No matter how great the fans, the Ford Centre and the city of Oklahoma is at motoring the Thunder forward are. The argument that Seattle wasn't a good place for a basketball franchise fell on the deaf ears left by the protesting Sonics fans who went all 'Battle Seattle' like Woody Harrelson and Andre 3000 and ended up being out casted like a semi-pro team...cheers hey? Such is the fate of American franchise teams moving cities in this business first sports world, an issue that still needs to be addressed today before the Kings and everyone else lose their thrones.

Put it this way New Orleans, Minneapolis and Vancouver, there's no Jazz in Utah or historical lakes in L.A. (apart from that ocean) and have you ever seen a Grizzly bear in Memphis? It's almost like finding bigfoot or looking for Sonic mascot Squatch in Seattle. Sure when Charlotte lost the Hornets to New Orleans, having a basketball team in Louisiana helped unite the city of New Orleans in troubled times like Lil' Wayne. But even Charlotte got the Bobcats in the end. So what about Seattle? What about the 41 years? What about the fans?

What about the good ole days? The classic arena, logo and jerseys. Spencer Haywood in the seventies taking on the whole Association. Hall of Famers Lenny Wilkens and Dennis Johnson (rest in peace). The X-Men Xavier McDaniel, Wolverine slashing dunking days and the real superstars. The Gary Payton and Shawn Kemp duet days. The new more, exciting, alley-ooping Malone and Stockton tandem days. The trash talk meeting the high top fade. The glove fitting defensive days wrapped around Jordan. The reign of one of the most exciting big men, monster dunkers, sky rocketing high like the Space Needle. Before Blake Griffin. Before the weight, before the hate. Before the Lakers.

Now even Ice Cube can't reminisce about his Lakers beating the Supersonics, I guess it really was a good day...past tense. Yesterday Seattle was heating up like coffee houses in the nighties. New like extra cream but classic like Americano. From Sam Perkins to Hersey Hawkins. Detlef Schrempf to Nate McMillan. Even in Patrick Ewing's sole season or the twilight years of Vin Baker, Ray Allen, Rashard Lewis, the dunking Desmond Mason and the beginning of the age of Durant, it was all Seattle. It was all good.

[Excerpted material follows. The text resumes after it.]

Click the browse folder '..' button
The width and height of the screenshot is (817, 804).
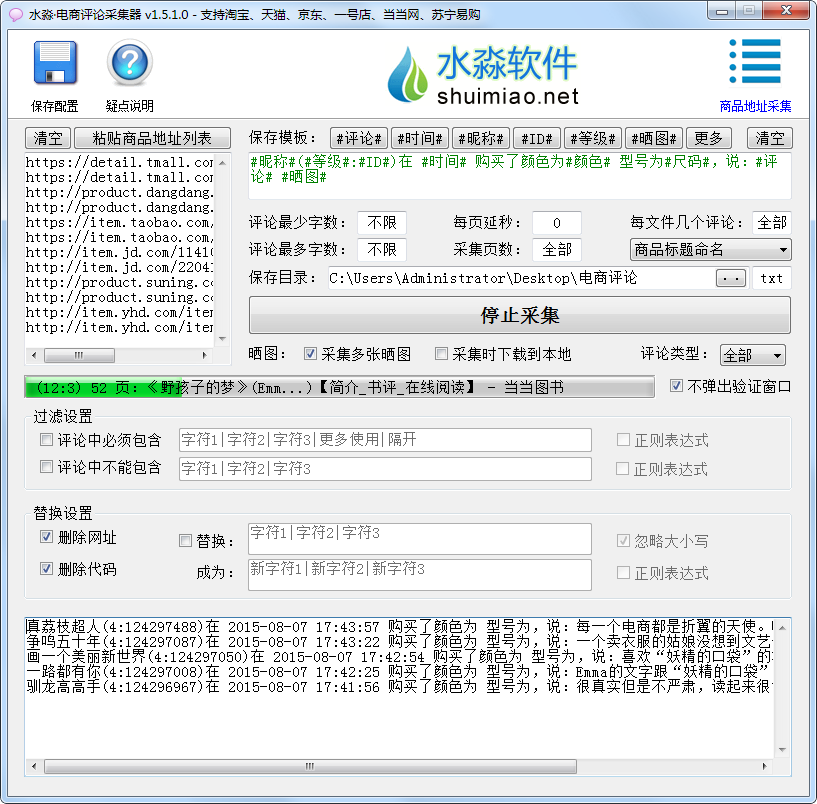tap(731, 278)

This was a franchise that should have been celebrated, not cremated to the ashes like perhaps Phoenix if the Suns don't rise again over the next few seasons. Sure we couldn't be happier for the new legend of the super Oklahoma City Thunder, but its a legacy the Sonics and the city of Seattle helped create. All change may be on the Western front but sometimes nostalgia can't help us look at times gone by and all that they've done. With credit due to the championship promising Oklahoma City Thunder, let us not forget who helped them become what they are today. After all don't they say 'you never know where your truly going, until you know where you came from'. The storming Thunder are going places...at Supersonic speed.

1 comment:

  1. Great article. Those of us here in Seattle have not and never will get over having the Sonics stolen from us.